23. Now coming to the second point, about recovery of money, it has been claimed by the respondents that the deceased was paid excess wages during the period November 1989 to October 1997 and as he did not point out the drawal of excess wages, he was responsible for over-payment. This is a peculiar argument advanced on behalf of the respondents whose offices and establishments were responsible for making the alleged excess payment, if any. In the written statement it has not been clarified, nor in course of arguments, as to in what manner excess payment was made to the deceased employee. It has not even been claimed that the payment of excess wages to him during his life time was on account of any fraud practised by, or any mis-representation made by, the deceased employee. Therefore, there is no difficulty in holding that the over-payment of wages, if made, was on account of mistake committed by the establishment of the respondents.
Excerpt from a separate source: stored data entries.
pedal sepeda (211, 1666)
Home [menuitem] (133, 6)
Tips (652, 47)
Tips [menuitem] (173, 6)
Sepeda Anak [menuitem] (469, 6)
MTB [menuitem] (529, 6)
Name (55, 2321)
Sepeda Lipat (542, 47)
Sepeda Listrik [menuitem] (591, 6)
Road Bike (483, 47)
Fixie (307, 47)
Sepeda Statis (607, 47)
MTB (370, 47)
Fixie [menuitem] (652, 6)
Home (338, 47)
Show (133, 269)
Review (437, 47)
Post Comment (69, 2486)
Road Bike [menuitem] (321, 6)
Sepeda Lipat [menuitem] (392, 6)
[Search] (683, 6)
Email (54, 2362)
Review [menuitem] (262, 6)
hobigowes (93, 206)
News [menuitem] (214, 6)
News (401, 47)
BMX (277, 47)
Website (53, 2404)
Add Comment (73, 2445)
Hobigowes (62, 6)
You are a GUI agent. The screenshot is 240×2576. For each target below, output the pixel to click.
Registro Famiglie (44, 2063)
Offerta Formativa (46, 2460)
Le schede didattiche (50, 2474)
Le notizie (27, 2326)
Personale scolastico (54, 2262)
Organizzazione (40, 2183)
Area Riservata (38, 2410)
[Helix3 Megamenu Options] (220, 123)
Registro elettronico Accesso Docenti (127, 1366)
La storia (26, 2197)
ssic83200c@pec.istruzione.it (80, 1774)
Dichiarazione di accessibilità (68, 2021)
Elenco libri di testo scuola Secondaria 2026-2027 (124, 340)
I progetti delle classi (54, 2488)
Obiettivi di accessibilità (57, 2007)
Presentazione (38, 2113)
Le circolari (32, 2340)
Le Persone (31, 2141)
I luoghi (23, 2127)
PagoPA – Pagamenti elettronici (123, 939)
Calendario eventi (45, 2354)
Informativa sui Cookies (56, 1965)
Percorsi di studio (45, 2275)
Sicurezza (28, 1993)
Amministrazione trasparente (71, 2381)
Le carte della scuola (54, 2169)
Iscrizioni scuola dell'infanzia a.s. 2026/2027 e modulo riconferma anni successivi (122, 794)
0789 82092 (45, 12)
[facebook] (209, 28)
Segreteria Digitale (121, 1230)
24. In the case of Sahib Ram v. State of Haryana 1995 SCC (L&S) 248 : 1995(1) SLJ 151.. (SC); upgraded pay scale was given due to wrong construction of relevant order, without any mis-representation by the employee. Their Lordships of the Apex Court had held that the appellant should not be held to be at fault and ordered that such amount paid should not be recovered.
25. In the case of P.H. Reddy v. NTRT 2002(4) ESC 22; the Apex Court considered the matter of fixation of pay scale of Ex-serviceman on re-employment to the civil side wherein higher pay scale was fixed though the pay scale was corrected subsequently. The question arose as to whether the excess pay drawn by such wrong fixation could be recovered. Their Lordships answered in negative as it was due to erroneous fixation of pay scale by the authorities.
In the case of Shyam Babu Verma v. Union of India 1994 SCC (L&S) 683 : 1994(2) SLJ 99 (SC); it was though held by the Apex Court that higher pay scale was erroneously given to the petitioners since 1973, corrected in the year 1984, but since the petitioners had received higher scale due to no fault of theirs, it would not be proper to recover the excess amount already paid to them.
26. Here is a case in which excess amount by way of wages might have been paid by the establishment on account of their own mistake but the recovery is now sought from the widow of the deceased. This is neither proper, nor just.
27. In the result, this application is allowed to the extent that Annexure-A/6, so far it requires the applicant to pay back a sum of Rs. 33,431, is quashed. It is ordered that no recovery will be made and the amount of bonus and LTA (Rs. 2712/-) which the respondents had adjusted against the alleged over payment, should be returned to the applicant within two months of receipt of a copy of this order.
Annexure-A/7, so far it denies grant of family pension to the applicant, is also quashed. The respondents are directed to calculate the family pension admissible to the applicant on death of her husband, within three months of receipt of a copy of this order and, thereafter, to pay her the arrears within a month and also to pay her regularly the family pension. If the amount already deducted is not paid back within the period as stipulated in this order, that would be payable, from the date of expiry of the period with interest @ 10% p.a. till the date of payment. Likewise, if the arrears of pension and the pension amount are not paid within the period as stipulated in this order, those would also, after expiry of that period, be payable with interest @ 10% p.a. till those are paid.
28. This application is disposed of No costs.